What remains to be determined is the origin of the fracture, which ARDOT says is likely a “fatigue-type” break that resulted from decades of constant traffic, rather than a vessel impact or weather-related cause. Emergency inspections of the bridge have revealed no other structural concerns.


Unreported 

Details have emerged regarding the now-terminated ARDOT inspector who failed to report the fracture.

Monty Frazier, a 15-year ARDOT employee, was team leader and under-bridge inspection unit operator for the annual fracture-critical inspections conducted in September 2019 and 2020. Frazier reported no issues with the continuous welded beams that form the structure’s 110-ft-high navigation spans, but drone video from a May 2019 inspection by MBI indicated the break had begun to form. 

By the time ARDOT officials were alerted on May 11, the tie-girder’s upper and outer flanges had separated, while the bottom flange was approximately 50% cracked. The bridge, which  has about 41,000 daily crossings, was immediately closed. 

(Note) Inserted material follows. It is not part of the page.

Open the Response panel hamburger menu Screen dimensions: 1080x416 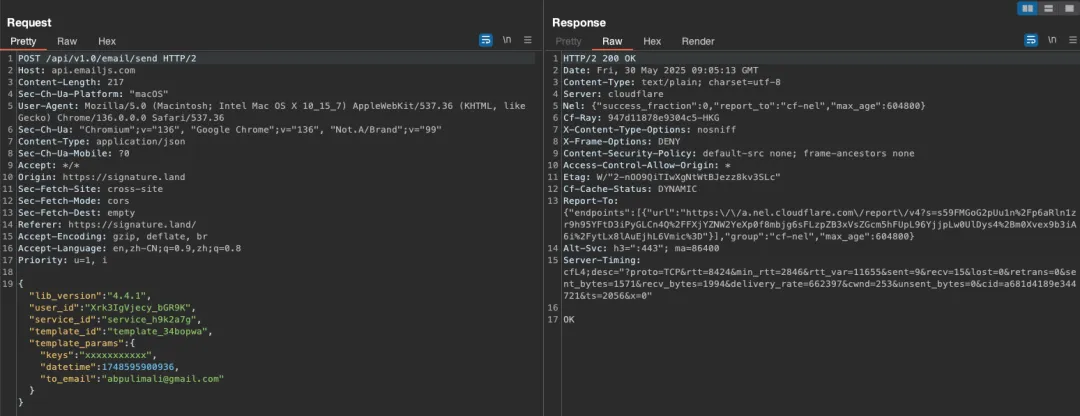1071,40
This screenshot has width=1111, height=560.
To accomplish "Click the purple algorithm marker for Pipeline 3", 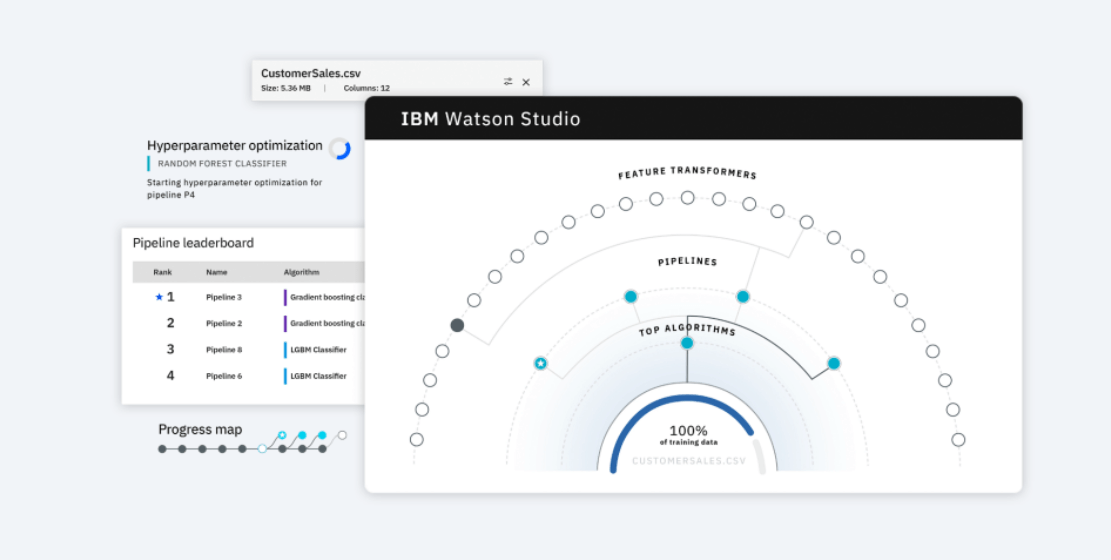I will tap(285, 297).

According to ARDOT documents released through a public records request by the Hot Springs, Ark., Village Voice newspaper, Frazier told Michael Hall, the agency’s heavy bridge maintenance engineer, that it was “unsafe” to move the under-bridge inspection unit along the outside of the tie girder.

Hall refuted Frazier’s claim in a May 14 termination memo, stating that “standard practice is to boom out along the tie girder, looking for cracks.” He also noted that Frazier had done this himself when another employee had controlled the under-bridge unit, which is equipped with “safety features that keep one from moving into an unstable position.”

ARDOT announced the termination May 17 without mentioning Frazier by name, stating that “the employee failed to carry out his responsibility correctly,” and could possibly face criminal charges. ARDOT is reviewing inspections led by Frazier of at least nine other bridges, as well as its inspection practices.